BOSTON (AP) — The next chapter in the national health care debate has yet to be written, but Republican Gov. Charlie Baker is already laying the groundwork for returning Massachusetts to key elements of the state’s 2006 universal health care law, which provided a blueprint for the Affordable Care Act.
Baker has taken steps in recent weeks including asking the Legislature to reinstate a version of the employer contribution that was part of the original state law, and urging congressional leaders in Washington to keep some provisions of the federal law, while offering states more flexibility to achieve their own health care goals.
The law signed by then-Republican Gov. Mitt Romney expanded the state’s Medicaid program, known as MassHealth; created publicly subsidized insurance coverage sold through the Massachusetts Health Connector; and imposed tax penalties on individuals who could afford to buy insurance but didn’t.
In the decade since, Massachusetts has boasted the highest rate of insured residents in the nation.
With President Donald Trump and the Republican-led Congress intent on repealing and replacing the federal law, analysts contend that falling back on “Romneycare” won’t be as easy as it may sound, even though much of the state law remains intact.
“I think there are financial issues and logistical issues,” said Jonathan Gruber, an MIT economist who served on the connector board and was a consultant to the Obama administration on the ACA. “It’s not as simple as snapping our fingers and saying, ‘Let’s go back to Romneycare.”
If the federal government pulls back on Medicaid funding, the state could be forced to use its own financial resources to maintain current standards of coverage, further straining an already tight state budget. Gruber said it’s far too early to know the potential cost but speculated it could run into the hundreds of millions.
Baker drew the ire of some business groups by proposing that businesses with more than 10 employees that do not offer a health insurance benefit pay a $2,000-per-worker penalty. The 2006 law imposed a more modest $295-per-worker contribution and was repealed in 2013 in anticipation of a federal employer contribution that has yet to be implemented.
The employer mandate is seen as helping address another issue vexing state budget planners: The increasing number of people both working are receiving Medicaid benefits from the state.
Under the Massachusetts health care law, workers offered health insurance coverage through their employer were ineligible for Medicaid.
“Federal law took away the firewall between employee-based coverage and MassHealth, and we have 300,000 to 400,000 people who have enrolled in MassHealth who are working, most of them full time, and many of them with access to coverage through their employers,” Baker said while announcing his state budget proposal last month.

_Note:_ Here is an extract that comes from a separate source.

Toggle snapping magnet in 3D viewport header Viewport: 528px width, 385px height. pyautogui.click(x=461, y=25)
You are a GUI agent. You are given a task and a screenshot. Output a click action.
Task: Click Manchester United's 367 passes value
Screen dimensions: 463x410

He also sought to limit the growth of some rates charged by health care providers and impose a moratorium on new coverage mandates for Medicaid.
In his Jan. 11 letter to U.S. House Majority Leader Kevin McCarthy, a California Republican, Baker made a number of recommendations to congressional leaders weighing repeal and replacement, including providing states with “flexibility to meet the unique needs of their state’s population,” but without shifting cost burdens to states.
The governor warned against proposals for replacing the current federal Medicaid reimbursement system with lump sum payments to states, which he suggested could sharply reduce federal funding to Massachusetts.